Reviewed: The Missionary Myth

“Home,” Robert Frost once said, “is the place where, when you have to go there, they have to take you in.” It’s a wonderful line, evocative at once of both the ups and downs of life, and the abiding ties of family loyalty. We can all recognize his meaning.

But the perfervid religiosity that drives missionaries to remote and squalid corners of the earth teaches something altogether different, something unrecognizable to most of us — that home is a place of snares. It is taught that Abraham, the patriarch of Judaism, Christianity, and Islam, was a great man because he was prepared to sacrifice his son; the implicit corollary is that family loyalties threaten the obedience that God requires of men and must never get the upper-hand in decision-making. Paul taught that marriage is for those not given the ‘gift’ of celibacy — but that it mustn’t interfere with service to God. John Calvin took Paul and Abraham’s single-mindedness a hard step further, teaching that family loyalty is adultery against God.

The Missionary Myth, by Vivian Palmer Harvey, the daughter of missionaries and a one-time student at the infamous Mamou school, is the most recent addition to a growing literature that takes-up the real-life meaning and consequence of those teachings when people are such fools they try to live by them. Though the book occasionally wanders, as most memoirs do, that shortcoming is more than offset by the history of the American missions movement and sometimes painful frankness of Harvey’s account of growing-up a Missionary Kid. Recommended; available here via online purchase.

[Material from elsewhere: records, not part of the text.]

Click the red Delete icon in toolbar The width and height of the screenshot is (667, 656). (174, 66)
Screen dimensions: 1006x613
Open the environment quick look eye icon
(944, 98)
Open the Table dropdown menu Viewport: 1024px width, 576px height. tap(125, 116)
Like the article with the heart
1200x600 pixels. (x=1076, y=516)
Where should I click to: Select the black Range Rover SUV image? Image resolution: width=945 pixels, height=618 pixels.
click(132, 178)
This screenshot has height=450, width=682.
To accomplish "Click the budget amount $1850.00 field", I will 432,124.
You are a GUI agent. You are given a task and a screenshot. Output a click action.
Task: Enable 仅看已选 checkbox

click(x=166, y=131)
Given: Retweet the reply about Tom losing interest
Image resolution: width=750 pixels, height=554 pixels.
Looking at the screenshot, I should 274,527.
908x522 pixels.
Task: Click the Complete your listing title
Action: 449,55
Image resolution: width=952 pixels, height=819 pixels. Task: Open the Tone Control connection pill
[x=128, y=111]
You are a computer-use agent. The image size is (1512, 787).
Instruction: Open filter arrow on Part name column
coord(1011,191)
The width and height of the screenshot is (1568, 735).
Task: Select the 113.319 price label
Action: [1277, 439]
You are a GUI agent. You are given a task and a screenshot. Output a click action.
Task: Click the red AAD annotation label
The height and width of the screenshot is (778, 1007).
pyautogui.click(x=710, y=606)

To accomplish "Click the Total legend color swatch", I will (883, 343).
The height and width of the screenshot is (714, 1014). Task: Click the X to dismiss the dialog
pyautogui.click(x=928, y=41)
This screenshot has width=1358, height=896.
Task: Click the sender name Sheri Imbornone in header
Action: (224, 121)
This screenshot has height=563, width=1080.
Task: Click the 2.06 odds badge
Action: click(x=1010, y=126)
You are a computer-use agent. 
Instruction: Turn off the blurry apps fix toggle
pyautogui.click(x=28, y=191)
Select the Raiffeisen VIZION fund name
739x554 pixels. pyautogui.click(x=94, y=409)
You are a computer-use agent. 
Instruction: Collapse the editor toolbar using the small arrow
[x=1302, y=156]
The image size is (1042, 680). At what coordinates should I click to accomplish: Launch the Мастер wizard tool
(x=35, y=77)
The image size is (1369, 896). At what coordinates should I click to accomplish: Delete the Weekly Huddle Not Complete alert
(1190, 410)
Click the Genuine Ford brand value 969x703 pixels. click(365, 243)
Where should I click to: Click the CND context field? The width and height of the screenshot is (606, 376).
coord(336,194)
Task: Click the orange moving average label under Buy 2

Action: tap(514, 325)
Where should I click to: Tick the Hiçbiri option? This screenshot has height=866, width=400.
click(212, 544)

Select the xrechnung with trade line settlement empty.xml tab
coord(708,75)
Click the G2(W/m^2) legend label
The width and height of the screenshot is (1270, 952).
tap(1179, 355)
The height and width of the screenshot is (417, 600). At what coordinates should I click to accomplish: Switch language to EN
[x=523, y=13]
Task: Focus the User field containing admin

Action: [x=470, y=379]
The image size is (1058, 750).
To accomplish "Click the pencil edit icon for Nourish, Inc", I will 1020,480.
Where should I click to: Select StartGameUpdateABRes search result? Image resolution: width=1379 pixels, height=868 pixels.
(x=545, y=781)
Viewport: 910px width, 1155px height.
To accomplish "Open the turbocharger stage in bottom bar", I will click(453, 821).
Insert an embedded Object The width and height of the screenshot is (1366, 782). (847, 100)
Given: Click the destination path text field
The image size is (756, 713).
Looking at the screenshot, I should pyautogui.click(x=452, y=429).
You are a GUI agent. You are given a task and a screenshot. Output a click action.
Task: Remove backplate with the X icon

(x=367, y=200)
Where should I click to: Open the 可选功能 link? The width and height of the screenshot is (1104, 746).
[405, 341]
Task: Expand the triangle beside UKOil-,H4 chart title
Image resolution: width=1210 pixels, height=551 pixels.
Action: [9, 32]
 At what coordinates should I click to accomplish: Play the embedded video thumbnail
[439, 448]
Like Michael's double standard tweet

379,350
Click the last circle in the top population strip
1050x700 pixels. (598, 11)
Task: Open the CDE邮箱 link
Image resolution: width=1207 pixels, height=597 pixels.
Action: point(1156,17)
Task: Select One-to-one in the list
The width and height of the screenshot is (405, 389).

Harvey was born in Africa, a twin, 8-weeks after her parents arrived as missionaries for the Conservative Baptist Foreign Mission Society (now WorldVenture). Beginning at five years old, and each year until her early teens, she and her sister were sent to Mamou Alliance Academy, far distant and with no hope of contact with their parents for 9-months.

Harvey’s sister died, an alcoholic, before she reached 60-years old.

The abuses there beggar description: Physical abuse that included overturning desks as children sat in them; forbidding visits to restrooms, so that children would be obliged to sit in their own urine for hours; sexual abuse of both boys and girls; a constant drumbeat of guilt and degradation, and reminders that their parents mustn’t be interrupted in their vital work.

We had to ask forgiveness for our anger towards the aunties and uncles. They told us that if we did not, we were responsible for many Africans going to hell. We were responsible for the success of the failure of our parents’ ministry.

No sane and decent adult puts that kind of load on a child. Things haven’t changed much, though.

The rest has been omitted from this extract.